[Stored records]
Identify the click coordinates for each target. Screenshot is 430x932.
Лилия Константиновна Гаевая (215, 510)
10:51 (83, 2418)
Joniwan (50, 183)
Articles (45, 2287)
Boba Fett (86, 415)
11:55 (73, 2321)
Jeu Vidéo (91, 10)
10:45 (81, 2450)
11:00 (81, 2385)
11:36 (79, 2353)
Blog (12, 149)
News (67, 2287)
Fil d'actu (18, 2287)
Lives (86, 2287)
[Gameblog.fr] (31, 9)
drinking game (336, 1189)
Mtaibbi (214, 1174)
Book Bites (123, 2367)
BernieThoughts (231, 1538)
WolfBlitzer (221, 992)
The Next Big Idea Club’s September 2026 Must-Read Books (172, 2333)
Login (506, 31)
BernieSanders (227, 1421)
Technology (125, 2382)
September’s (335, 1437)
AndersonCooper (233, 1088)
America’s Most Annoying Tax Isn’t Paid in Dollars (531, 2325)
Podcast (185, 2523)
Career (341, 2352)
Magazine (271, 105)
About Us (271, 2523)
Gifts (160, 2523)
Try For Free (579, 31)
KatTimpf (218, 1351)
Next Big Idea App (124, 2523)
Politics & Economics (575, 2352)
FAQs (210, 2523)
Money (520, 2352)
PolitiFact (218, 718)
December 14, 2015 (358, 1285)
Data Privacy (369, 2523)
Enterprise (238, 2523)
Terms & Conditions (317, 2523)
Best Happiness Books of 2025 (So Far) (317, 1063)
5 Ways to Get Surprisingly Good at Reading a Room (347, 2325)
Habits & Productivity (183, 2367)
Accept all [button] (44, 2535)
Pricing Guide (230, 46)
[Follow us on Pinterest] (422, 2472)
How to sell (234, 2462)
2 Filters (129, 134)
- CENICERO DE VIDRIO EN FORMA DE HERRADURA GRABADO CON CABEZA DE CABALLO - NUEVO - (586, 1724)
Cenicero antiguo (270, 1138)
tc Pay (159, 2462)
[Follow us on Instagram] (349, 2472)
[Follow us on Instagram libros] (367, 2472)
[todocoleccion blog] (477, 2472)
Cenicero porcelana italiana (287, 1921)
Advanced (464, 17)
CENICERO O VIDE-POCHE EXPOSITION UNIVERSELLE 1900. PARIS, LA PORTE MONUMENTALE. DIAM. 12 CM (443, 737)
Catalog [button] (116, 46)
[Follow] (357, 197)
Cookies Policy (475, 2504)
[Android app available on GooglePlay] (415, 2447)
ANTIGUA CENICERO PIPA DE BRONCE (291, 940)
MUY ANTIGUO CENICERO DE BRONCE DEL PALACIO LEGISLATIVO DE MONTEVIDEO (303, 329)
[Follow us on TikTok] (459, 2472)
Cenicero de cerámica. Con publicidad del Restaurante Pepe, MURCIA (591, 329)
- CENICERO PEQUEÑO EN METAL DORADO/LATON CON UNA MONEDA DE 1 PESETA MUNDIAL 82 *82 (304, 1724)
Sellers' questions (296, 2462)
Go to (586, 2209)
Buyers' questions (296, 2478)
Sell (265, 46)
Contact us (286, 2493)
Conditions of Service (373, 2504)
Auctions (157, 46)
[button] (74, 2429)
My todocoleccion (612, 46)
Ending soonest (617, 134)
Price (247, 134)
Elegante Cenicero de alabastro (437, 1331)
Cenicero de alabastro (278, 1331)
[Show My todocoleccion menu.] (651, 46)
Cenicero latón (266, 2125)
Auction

## Your instructions
Each line above from the one with "- CENICERO DE" up to and including the one with "Advanced (464, 17)" must be set down exactly, and no line outside that span may appear.

## Exercise solution
- CENICERO DE VIDRIO EN FORMA DE HERRADURA GRABADO CON CABEZA DE CABALLO - NUEVO - (586, 1724)
Cenicero antiguo (270, 1138)
tc Pay (159, 2462)
[Follow us on Instagram] (349, 2472)
[Follow us on Instagram libros] (367, 2472)
[todocoleccion blog] (477, 2472)
Cenicero porcelana italiana (287, 1921)
Advanced (464, 17)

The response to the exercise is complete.